Author: Kristina Podnar, a digital policy expert, speaker and author of The Power of Digital Policy.
When OpenAI released ChatGPT in November 2022, businesses deploying digital technologies across industries rushed to respond. Some blocked it outright. Others quietly encouraged employees to experiment with it. A few attempted to do both at the same time—issuing strict policies while employees continued testing the technology anyway.
Within weeks, companies were facing questions they hadn’t yet answered:
- Can employees use generative AI for work?
- What data can be entered into these systems?
- Who is responsible if the outputs are wrong?
- And what happens when employees start building workflows around tools the organization hasn’t officially approved?

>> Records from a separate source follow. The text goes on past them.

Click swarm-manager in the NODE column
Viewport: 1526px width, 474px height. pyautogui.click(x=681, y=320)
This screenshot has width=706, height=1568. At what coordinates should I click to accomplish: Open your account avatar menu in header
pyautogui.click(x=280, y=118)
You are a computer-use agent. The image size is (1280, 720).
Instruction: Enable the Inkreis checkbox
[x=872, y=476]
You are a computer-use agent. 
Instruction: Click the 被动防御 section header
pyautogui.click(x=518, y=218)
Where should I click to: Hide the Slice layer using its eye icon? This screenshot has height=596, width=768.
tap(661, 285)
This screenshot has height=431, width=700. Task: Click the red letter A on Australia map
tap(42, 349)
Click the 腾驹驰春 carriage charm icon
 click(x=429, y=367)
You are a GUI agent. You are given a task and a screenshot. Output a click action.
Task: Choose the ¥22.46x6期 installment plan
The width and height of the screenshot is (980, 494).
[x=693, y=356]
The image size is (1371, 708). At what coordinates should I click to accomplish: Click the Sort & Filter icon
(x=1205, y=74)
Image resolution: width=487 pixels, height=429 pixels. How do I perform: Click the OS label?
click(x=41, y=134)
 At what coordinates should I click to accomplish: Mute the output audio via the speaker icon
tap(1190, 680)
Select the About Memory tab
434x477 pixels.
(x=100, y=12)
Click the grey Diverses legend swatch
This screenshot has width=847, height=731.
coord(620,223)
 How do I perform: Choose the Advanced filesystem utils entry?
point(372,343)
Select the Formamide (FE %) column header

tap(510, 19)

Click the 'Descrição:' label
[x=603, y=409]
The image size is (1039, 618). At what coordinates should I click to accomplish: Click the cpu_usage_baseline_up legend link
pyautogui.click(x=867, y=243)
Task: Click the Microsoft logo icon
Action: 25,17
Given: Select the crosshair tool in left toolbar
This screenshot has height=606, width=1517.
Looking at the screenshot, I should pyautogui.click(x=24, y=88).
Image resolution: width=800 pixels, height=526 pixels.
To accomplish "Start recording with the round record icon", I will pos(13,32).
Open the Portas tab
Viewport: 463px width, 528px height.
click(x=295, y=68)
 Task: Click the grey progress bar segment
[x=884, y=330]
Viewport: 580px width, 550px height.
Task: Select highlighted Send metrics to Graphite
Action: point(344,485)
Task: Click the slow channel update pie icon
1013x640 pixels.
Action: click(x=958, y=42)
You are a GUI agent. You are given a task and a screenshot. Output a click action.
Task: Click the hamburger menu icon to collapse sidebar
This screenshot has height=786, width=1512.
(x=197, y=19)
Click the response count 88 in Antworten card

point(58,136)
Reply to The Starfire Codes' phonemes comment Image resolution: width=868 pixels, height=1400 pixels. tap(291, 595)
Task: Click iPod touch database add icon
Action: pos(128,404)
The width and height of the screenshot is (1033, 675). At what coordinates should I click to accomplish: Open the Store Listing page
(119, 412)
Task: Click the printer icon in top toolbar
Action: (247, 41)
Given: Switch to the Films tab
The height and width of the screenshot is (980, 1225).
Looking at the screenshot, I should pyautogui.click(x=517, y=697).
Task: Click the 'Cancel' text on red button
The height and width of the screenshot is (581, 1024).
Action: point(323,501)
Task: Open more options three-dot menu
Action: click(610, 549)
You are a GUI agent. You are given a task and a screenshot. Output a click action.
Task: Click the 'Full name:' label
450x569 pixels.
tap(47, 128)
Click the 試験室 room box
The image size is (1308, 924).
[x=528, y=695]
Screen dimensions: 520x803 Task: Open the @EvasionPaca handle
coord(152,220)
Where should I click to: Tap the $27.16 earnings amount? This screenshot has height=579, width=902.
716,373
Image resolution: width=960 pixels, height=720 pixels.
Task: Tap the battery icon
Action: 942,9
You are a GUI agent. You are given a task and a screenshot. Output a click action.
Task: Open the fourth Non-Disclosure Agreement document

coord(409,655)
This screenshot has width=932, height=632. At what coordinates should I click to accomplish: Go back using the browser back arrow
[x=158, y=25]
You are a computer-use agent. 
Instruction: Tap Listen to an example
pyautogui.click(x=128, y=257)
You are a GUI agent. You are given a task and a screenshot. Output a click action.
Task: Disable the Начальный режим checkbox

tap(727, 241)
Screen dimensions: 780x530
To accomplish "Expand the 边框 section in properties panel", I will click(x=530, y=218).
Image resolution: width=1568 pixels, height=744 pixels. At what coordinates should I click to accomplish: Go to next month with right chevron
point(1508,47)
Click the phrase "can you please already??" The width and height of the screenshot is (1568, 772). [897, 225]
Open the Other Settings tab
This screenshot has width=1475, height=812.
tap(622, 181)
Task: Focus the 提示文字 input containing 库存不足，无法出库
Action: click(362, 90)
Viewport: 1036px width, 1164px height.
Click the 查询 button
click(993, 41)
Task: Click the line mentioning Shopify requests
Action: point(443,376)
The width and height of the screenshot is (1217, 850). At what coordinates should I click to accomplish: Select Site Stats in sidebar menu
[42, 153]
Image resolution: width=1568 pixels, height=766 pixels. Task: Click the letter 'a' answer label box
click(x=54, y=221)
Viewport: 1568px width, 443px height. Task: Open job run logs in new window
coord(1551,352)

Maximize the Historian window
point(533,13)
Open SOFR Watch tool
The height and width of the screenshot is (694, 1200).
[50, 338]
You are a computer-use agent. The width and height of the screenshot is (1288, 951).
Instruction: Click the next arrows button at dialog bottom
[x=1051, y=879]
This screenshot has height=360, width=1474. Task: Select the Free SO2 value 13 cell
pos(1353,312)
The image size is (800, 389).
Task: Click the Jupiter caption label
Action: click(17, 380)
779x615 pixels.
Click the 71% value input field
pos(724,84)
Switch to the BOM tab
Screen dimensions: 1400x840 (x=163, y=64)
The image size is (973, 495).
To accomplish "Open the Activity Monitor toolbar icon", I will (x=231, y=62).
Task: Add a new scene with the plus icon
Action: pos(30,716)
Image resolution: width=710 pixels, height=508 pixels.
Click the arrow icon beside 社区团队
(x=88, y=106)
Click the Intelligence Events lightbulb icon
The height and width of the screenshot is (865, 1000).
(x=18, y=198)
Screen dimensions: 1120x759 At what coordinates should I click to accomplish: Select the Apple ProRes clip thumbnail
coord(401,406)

None of these questions are really about artificial intelligence. They’re about governance inside the organization. And they illustrate something important: digital policy was never about eliminating risk. It’s about helping organizations navigate it. Every meaningful digital technology introduces both risk and opportunity. Trying to remove one without affecting the other simply isn’t realistic. For organizations deploying AI, data platforms, and automated systems, the real challenge is learning how to govern both at the same time.
Risk and opportunity arrive together
Most conversations about digital policy start with the harms: misinformation, algorithmic bias, privacy violations, and the societal impact of AI. Those concerns are real and deserve serious attention. But focusing only on risk obscures something equally important: the same technologies that introduce risk for organizations and the people they serve also create entirely new opportunities.
Artificial intelligence is a good example. Amazon once experimented with an AI recruiting tool that ended up disadvantaging female candidates because it learned patterns from historically male-dominated hiring data. The company ultimately scrapped the system. It was a governance failure. But the same class of technology is also accelerating drug discovery, improving medical diagnostics, and helping researchers analyze complex datasets at a scale that was previously impossible.
The point isn’t that the risks don’t matter. It’s that risk and opportunity arrive together, and digital policy exists to manage that tension—not pretend it can eliminate it.
Where governance tends to break down
Most enterprise digital governance efforts don’t fail because the principles are wrong. They fail because principles never make it into operations. Many organizations publish thoughtful frameworks built around values like fairness, transparency, accountability, and safety. Those ideas matter. They establish direction and signal intent. But principles don’t govern systems. Processes do.
When something goes wrong with a digital system inside an organization, the questions that matter aren’t philosophical. They’re operational:
- Who can retrain the model?
- Who approves new datasets?
- Who reviews outputs when something doesn’t look right?
- Who carries responsibility when the system fails?
If those answers aren’t clear, the framework isn’t actually governing anything. It’s just vocabulary.
Policy can’t keep up unless governance becomes operational
Digital systems evolve quickly. Most policy frameworks don’t. Traditional regulatory models were built for industries like pharmaceuticals, aviation, or energy—sectors where development cycles span years. Digital systems operate on cycles measured in weeks. Machine learning models get retrained. Data pipelines evolve as new sources are integrated. Cloud infrastructure develops constantly.
During the rise of social media platforms, companies like Facebook and X scaled globally long before governance structures caught up with the societal impact of their systems. The problem wasn’t the absence of policy. It was policy that lagged behind the technology it was supposed to govern. To work in environments that move this quickly, digital policy has to focus less on static rules and more on building governance capacity inside the organization.
That usually means a few practical things:
- Operational accountability — every system should have a clearly identified owner responsible for its lifecycle.
- Defined decision rights — policies should clarify who can introduce data, retrain models, or override automated outputs.
- Built-in monitoring — systems should include mechanisms for detecting unexpected outcomes and escalating issues quickly.
- Intervention authority — someone must have the ability to pause or shut down a system when risks exceed acceptable thresholds.
- Continuous policy review — governance frameworks should evolve alongside the technologies they oversee.
None of this eliminates risk. But it does something far more useful: it creates the operational guardrails that allow organizations to protect people while still leaving room for experimentation, adaptation, and progress. Because in the digital world, uncertainty isn’t a temporary condition. It’s the operating environment. And the real job of digital policy is helping organizations navigate that environment wisely.